Oltre all’accuratezza scientifica dei corsi, garantita dal prestigio accademico del dottor Mauro Nanni del Dipartimento di biotecnologie cellulari ed ematologia dell’Università “La Sapienza” di Roma, Sanità in-Formazione ha scelto di offrire uno sguardo sulle condizioni di chi combatte ogni giorno contro la leucemia. Lo ha fatto attraverso due film emozionanti: “Luce Mia” di Lucio Viglierchio, presentato al “Torino Film Festival”, e “Il Cappellino” di Giuseppe Marco Albano, finalista al “Giffoni Film Festival” e candidato ai “Globi d’oro 2009” come miglior cortometraggio italiano.

“Luce mia” nasce dalla dolorosa storia personale del regista, cui fu diagnosticata la Leucemia Mieloide Acuta. Dopo tre cicli di chemioterapia e mesi di cure, è voluto tornare nell’ospedale della sua degenza per raccontare il calvario di Sabrina, in lotta contro il suo stesso male. Purtroppo lei non ce l’ha fatta: il film è la storia di quell’esperienza.

“Il Cappellino”, invece, affronta il delicato tema delle patologie oncologiche infantili, lanciando un messaggio di speranza: una bambina, seppur colpita dalla crudeltà della malattia, può comunque sperare di tornare alla normalità (le passeggiate, la scuola, gli amici), senza i suoi capelli ma con un grazioso cappello rosso.

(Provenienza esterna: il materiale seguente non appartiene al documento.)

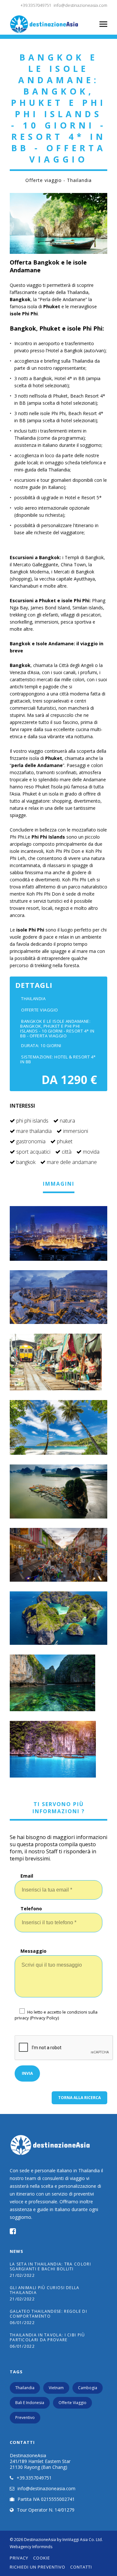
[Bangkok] (58, 1297)
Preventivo (25, 2417)
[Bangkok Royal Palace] (58, 1233)
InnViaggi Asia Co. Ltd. (82, 2539)
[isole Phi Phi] (58, 1618)
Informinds (42, 2546)
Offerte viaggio (72, 2402)
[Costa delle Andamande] (58, 1491)
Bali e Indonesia (29, 2402)
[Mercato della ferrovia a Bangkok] (58, 1362)
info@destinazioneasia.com (80, 5)
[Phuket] (58, 1427)
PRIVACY (19, 2558)
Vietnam (56, 2387)
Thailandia (24, 2387)
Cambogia (87, 2387)
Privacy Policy (44, 2018)
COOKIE (41, 2558)
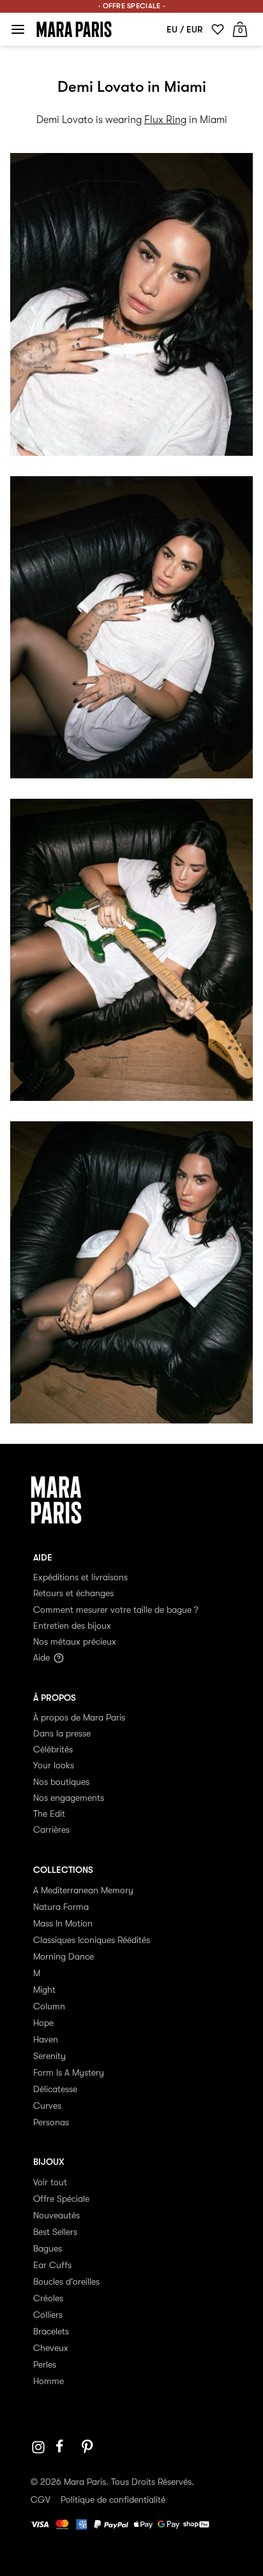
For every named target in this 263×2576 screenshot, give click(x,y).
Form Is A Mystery (68, 2072)
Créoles (48, 2298)
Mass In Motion (63, 1923)
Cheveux (50, 2348)
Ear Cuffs (52, 2265)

I nuovi titoli, disponibili sul sito www.corsi-ecm-fad.it, si aggiungono a una lista di produzioni che hanno già riscosso enorme successo tra i camici bianchi grazie a film selezionati in prestigiosi festival cinematografici, contribuendo a rendere Sanità in-Formazione il primo provider ECM FAD in Italia, come ha di recente decretato il prestigioso Annuario della Sanità con la sua classifica “THE BEST PROVIDER 2015 ECM”. Tra i titoli di maggior rilievo ci sono “No Limits”, diretto dal regista Christian Marazziti e interpretato da Gianluca Spinello e Sara Zanier, sul profilo clinico e psicologico delle disabilità motorie e sulla relativa riabilitazione; “e-bola” sempre di Christian Marazziti, realizzato in collaborazione con l’Istituto nazionale per le malattie infettive “Spallanzani” di Roma e proiettato in occasione del Festival del Cinema di Roma; “Like a Butterfly”, dedicato al carcinoma polmonare e interpretato dalla star internazionale Ed Asner; “Game Over” che tratta il delicato tema della ludopatia e delle nuove dipendenze; “Cardiopathos” sull’uso del defibrillatore in caso di arresto cardiaco (BLSD) e sulle più recenti prassi in materia di disostruzione in caso di soffocamento; “Scacco Pazzo”, cortometraggio diretto e interpretato da Alessandro Haber sul tema della schizofrenia. Prossima l’uscita di un docufilm sulla formazione dei medici in prima linea nell’accoglienza ai migranti, con approfondimenti relativi a ipotermia, disidratazione, scabbia e le terribili ustioni chimiche causate dagli sversamenti di benzina sui gommoni.